Description of the task >> Copy out the items verbatim, beginning at the line containing "The height and width of the screenshot is (685, 1568)." and ending after the line containing "click(x=1039, y=396)".

Saved entries >>
%%

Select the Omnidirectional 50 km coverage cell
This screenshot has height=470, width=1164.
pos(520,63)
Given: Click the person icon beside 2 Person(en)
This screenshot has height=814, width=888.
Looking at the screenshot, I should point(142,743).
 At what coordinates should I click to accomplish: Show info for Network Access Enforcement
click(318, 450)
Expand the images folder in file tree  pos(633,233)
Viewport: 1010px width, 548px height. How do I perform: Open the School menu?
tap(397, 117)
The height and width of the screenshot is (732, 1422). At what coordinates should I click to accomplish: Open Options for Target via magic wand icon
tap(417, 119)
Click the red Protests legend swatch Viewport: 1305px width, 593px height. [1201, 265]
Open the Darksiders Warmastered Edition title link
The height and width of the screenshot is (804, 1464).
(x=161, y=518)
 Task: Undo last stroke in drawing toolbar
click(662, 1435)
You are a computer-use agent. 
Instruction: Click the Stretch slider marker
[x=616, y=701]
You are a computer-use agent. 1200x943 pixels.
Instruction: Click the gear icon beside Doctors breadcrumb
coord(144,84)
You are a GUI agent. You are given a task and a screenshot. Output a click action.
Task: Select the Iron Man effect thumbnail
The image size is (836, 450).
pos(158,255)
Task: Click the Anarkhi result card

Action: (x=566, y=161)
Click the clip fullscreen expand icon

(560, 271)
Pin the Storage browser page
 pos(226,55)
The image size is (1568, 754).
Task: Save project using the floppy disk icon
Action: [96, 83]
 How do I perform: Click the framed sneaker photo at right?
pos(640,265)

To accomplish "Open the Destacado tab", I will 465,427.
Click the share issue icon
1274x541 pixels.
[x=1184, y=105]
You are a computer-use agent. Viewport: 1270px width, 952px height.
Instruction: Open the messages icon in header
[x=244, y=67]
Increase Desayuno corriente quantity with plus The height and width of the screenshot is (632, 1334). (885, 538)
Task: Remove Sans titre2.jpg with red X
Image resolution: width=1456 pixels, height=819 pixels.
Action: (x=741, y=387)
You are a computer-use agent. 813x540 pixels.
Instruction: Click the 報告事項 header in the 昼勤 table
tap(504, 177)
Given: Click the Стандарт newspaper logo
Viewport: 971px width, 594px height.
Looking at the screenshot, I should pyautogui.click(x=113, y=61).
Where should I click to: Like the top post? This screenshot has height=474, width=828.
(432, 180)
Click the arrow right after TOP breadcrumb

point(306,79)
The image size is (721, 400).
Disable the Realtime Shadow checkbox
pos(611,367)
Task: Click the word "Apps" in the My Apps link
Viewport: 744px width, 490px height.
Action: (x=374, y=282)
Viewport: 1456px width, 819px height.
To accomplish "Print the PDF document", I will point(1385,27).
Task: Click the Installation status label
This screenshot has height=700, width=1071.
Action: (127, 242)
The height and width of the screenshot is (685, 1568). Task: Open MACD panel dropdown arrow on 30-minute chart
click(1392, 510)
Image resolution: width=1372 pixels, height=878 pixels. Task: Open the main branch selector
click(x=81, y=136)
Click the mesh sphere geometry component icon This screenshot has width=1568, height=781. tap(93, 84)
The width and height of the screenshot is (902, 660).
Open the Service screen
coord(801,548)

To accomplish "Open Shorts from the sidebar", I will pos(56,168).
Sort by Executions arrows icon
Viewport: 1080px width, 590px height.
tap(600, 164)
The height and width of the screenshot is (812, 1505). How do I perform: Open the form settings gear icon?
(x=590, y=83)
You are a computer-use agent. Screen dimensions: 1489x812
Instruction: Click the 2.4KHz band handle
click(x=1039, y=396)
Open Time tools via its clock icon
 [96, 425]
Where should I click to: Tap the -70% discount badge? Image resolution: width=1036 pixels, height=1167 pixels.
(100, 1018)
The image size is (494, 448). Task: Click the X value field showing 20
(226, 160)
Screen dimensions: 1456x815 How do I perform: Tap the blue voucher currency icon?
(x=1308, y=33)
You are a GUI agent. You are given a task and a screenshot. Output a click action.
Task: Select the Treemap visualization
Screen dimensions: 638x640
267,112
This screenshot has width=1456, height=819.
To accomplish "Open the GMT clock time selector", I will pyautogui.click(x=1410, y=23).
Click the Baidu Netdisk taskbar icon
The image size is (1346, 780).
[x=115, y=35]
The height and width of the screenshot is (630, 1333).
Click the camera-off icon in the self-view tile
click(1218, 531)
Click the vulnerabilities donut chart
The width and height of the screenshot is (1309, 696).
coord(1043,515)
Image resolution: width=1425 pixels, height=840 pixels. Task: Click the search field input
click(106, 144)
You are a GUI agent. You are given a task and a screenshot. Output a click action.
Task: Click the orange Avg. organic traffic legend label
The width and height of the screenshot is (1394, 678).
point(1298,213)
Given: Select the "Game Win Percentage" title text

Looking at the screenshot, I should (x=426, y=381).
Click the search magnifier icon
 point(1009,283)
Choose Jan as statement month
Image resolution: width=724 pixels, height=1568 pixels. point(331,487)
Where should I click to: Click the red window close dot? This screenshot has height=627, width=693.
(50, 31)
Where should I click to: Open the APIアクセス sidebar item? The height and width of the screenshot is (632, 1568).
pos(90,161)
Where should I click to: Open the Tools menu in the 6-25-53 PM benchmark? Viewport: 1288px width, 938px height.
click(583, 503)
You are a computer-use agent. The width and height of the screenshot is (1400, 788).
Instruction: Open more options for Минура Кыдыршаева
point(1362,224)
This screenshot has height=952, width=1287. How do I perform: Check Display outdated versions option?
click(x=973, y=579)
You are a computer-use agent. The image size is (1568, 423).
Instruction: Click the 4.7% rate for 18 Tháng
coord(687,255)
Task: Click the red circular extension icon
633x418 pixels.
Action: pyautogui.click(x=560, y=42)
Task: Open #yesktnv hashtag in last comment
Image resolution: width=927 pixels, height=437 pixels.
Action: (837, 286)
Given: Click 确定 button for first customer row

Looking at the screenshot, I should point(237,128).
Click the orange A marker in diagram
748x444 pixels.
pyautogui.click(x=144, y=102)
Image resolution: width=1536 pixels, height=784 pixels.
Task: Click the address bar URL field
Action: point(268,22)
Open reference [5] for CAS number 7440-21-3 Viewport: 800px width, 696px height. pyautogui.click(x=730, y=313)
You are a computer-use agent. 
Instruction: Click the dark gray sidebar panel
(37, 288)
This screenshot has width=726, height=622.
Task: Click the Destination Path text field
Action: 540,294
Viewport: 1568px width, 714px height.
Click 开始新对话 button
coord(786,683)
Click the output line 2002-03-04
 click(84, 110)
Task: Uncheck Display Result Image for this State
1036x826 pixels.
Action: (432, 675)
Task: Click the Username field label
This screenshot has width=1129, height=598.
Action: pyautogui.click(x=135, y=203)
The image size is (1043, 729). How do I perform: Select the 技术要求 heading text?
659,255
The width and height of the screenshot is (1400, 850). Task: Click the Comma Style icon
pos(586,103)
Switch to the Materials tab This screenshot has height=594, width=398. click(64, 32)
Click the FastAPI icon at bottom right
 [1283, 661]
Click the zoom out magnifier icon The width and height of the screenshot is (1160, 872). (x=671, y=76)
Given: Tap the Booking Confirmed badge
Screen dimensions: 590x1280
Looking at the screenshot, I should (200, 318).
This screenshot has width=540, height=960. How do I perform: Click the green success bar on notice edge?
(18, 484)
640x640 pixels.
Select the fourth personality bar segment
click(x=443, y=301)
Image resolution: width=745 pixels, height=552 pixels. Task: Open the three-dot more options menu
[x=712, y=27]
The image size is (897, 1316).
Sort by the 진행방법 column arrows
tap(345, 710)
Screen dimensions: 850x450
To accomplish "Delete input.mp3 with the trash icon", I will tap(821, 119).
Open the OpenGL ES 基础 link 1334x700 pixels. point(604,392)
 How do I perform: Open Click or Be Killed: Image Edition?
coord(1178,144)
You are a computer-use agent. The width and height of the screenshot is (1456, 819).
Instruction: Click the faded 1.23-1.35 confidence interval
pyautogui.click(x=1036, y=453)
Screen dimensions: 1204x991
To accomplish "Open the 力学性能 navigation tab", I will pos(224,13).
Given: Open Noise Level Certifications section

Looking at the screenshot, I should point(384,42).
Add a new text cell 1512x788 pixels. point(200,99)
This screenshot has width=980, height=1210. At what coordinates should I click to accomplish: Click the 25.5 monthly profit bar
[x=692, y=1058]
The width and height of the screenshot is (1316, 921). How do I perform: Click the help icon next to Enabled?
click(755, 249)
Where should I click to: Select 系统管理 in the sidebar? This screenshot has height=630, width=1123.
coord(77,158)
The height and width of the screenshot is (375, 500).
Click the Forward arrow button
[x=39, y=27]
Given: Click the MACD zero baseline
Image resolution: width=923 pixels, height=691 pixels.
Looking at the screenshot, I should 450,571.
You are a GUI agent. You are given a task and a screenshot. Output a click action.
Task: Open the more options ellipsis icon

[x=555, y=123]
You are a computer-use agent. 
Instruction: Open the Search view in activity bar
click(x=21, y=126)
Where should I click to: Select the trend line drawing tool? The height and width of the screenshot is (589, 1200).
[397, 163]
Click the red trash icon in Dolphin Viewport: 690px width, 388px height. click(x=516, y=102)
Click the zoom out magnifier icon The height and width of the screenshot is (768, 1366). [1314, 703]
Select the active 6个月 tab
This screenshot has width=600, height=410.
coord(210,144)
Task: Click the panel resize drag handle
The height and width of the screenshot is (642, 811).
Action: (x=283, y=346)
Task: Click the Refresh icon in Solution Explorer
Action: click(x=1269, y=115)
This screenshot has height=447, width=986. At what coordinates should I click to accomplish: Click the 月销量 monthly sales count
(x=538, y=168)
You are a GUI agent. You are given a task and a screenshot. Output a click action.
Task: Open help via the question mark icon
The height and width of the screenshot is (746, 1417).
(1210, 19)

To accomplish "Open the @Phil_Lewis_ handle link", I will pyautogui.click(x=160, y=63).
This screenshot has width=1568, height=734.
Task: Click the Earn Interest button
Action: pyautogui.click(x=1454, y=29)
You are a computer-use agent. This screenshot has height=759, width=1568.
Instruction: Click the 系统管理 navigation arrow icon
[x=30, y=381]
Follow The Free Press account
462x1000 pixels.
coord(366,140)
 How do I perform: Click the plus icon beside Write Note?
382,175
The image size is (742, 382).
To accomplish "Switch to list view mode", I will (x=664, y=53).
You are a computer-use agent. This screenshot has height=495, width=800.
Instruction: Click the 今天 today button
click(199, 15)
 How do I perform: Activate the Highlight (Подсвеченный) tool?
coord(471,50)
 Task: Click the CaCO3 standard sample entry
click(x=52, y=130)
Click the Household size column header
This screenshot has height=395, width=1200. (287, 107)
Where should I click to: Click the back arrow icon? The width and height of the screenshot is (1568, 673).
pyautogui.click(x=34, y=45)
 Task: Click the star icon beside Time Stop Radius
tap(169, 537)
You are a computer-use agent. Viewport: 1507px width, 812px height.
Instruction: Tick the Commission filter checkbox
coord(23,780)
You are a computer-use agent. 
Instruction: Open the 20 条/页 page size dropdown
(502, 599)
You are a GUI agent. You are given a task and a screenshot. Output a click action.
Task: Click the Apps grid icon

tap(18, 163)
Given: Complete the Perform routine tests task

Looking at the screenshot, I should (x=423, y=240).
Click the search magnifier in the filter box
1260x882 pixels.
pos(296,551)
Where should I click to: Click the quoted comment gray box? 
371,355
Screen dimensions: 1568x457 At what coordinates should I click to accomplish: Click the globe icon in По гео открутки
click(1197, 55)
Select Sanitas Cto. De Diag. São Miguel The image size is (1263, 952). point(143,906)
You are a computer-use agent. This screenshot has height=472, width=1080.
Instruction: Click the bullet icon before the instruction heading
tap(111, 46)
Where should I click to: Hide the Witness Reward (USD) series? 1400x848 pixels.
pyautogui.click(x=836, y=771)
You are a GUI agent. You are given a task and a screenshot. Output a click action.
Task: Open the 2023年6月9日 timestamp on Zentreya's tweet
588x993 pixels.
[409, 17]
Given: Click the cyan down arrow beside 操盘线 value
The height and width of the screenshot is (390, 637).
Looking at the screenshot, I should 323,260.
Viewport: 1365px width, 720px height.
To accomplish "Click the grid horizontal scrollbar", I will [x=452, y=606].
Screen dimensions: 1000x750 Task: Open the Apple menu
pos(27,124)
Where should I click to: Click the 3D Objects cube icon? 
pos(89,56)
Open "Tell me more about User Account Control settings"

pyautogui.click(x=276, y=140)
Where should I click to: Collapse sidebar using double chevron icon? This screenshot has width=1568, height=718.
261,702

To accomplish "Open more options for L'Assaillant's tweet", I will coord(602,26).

%%

Solution to this task >>
The height and width of the screenshot is (685, 1568). Task: Open MACD panel dropdown arrow on 30-minute chart
click(1392, 510)
Image resolution: width=1372 pixels, height=878 pixels. Task: Open the main branch selector
click(x=81, y=136)
Click the mesh sphere geometry component icon This screenshot has width=1568, height=781. tap(93, 84)
The width and height of the screenshot is (902, 660).
Open the Service screen
coord(801,548)

To accomplish "Open Shorts from the sidebar", I will pos(56,168).
Sort by Executions arrows icon
Viewport: 1080px width, 590px height.
tap(600, 164)
The height and width of the screenshot is (812, 1505). How do I perform: Open the form settings gear icon?
(x=590, y=83)
You are a computer-use agent. Screen dimensions: 1489x812
Instruction: Click the 2.4KHz band handle
click(x=1039, y=396)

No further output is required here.